Kingdom(s)

An elaborate and historically informed reading of this variation (the Quarto with "kingdoms" and the Folio with "kingdom") reads:

Though this variant could easily result from an accident of transmission in either text -- addition or omission of terminal s being among the commonest of all errors - the despised Quarto reading in fact makes good sense, and in the absence of the Folio might never have been emended. Until later in the seventeenth century the noun kingdom could mean "kingly function, authority, or power" (OED, sb. 1), so that a Jacobean audience could easily have understood the Quarto phrase to mean "the division of powers." Alternatively, Gloucester might be using "kingdoms" proleptically.

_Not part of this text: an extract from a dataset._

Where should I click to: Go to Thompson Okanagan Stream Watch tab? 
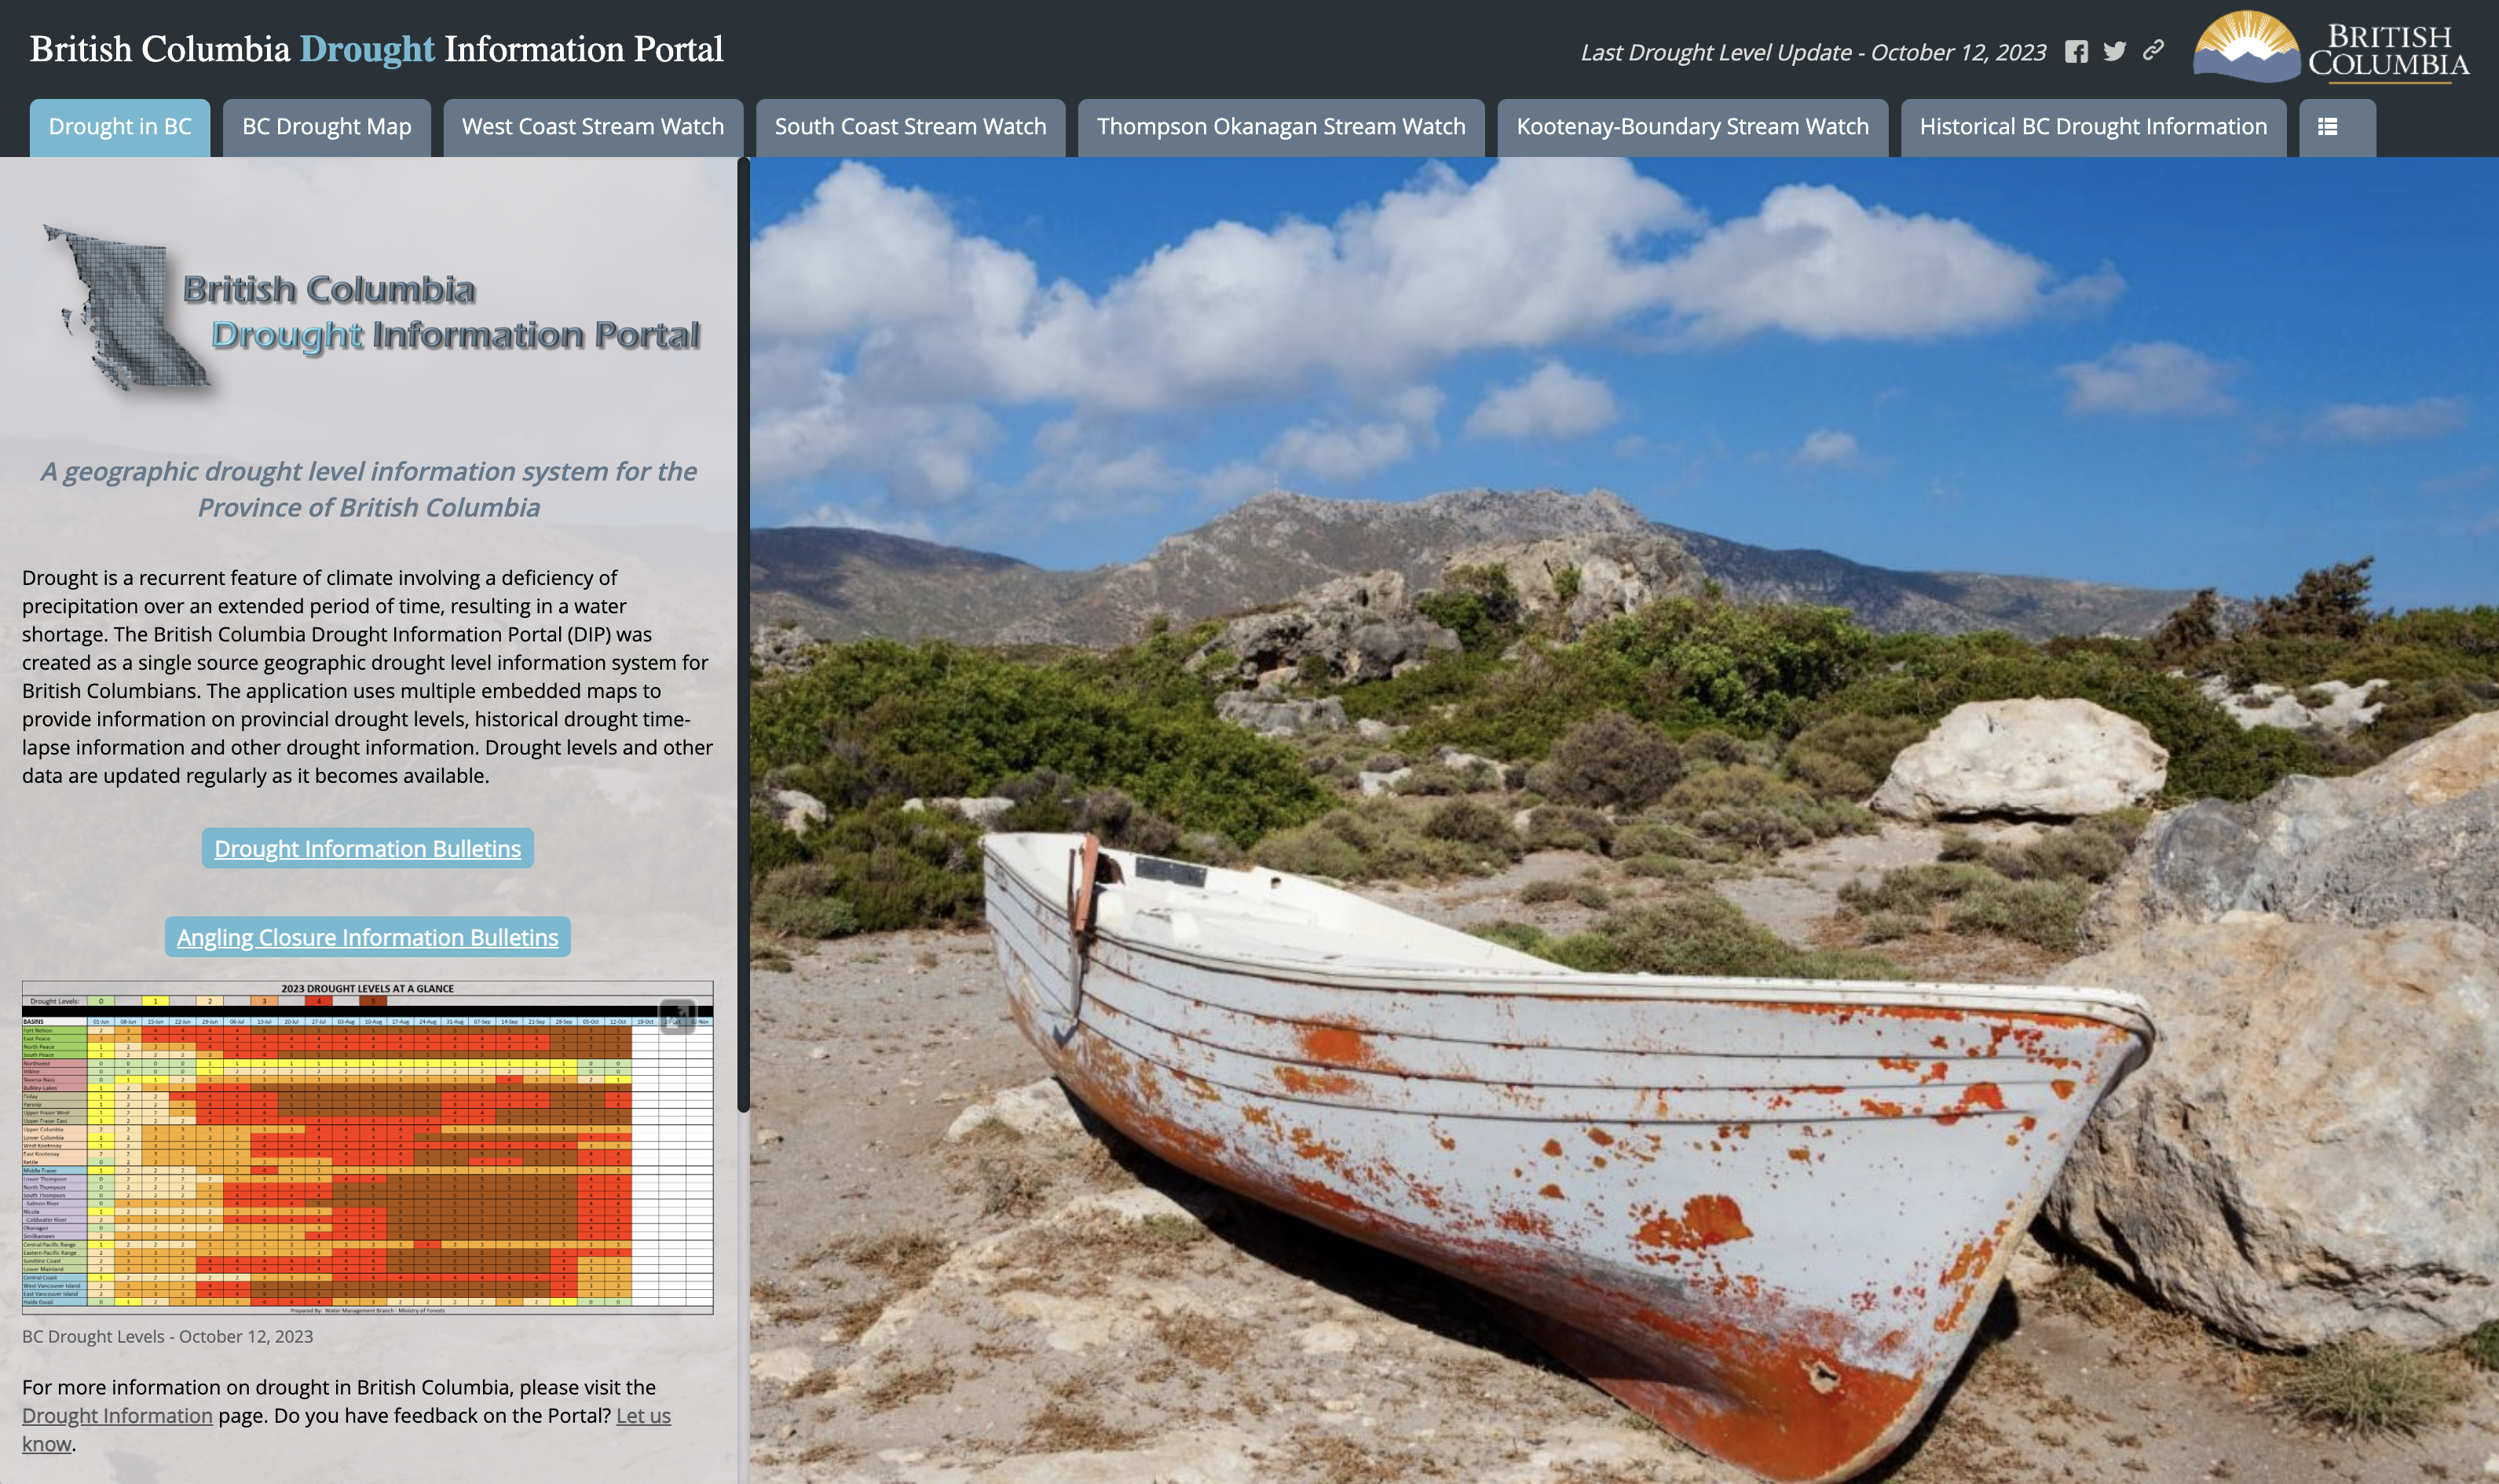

Lear intends to divide the united kingdom of Britain into three territories, each of which will remain "perpetual and "hereditary ever" in the possession of one daughter and her descendants: Lear is thus effectively creating three "kingdoms", in the division of which he has shown no partiality to either Albany or Cornwall. Since, in order for Kent and Gloucester to speak of them, the territorial divisions must clearly have been decided, the three "kingdoms" in some sense already exist. Moreover, to a Jacobean audience, the names of the two Dukes would have strongly suggested two British "kingdoms" with which they were thoroughly familiar. Albany, the old name for all of Britain north of the Humber, was eventually identified, more loosely, with Scotland; it was one of the three territories into which the legendary Brutus had divided the island. Cornwall was a separate kingdom until the tenth century; from the fourteenth century the Duke of Cornwall was also always the Prince of Wales, thereby uniting the two western territories under one nobleman...To an audience of 1605, for whom the reunification of "the kingdoms" was an immediate political issue, the Quarto's plural should not have caused any perplexity....There is thus no reason to deny the authority of either the Quarto's plural or the Folio's singular.

From Gary Taylor and Michael Warren's preface to (the aptly entitled) The Division of the Kingdoms: Shakespeare's Two Versions of King Lear, ed. Gary Taylor and Michael Warren (Oxford: Clarendon Press, 1983), v-vii . If you are interested in researching the textual issues at stake in Lear, you may well want to have a look at this collection. (Note: Taylor and Warren use the old spelling, but we have modernized it for the purpose of this assignment).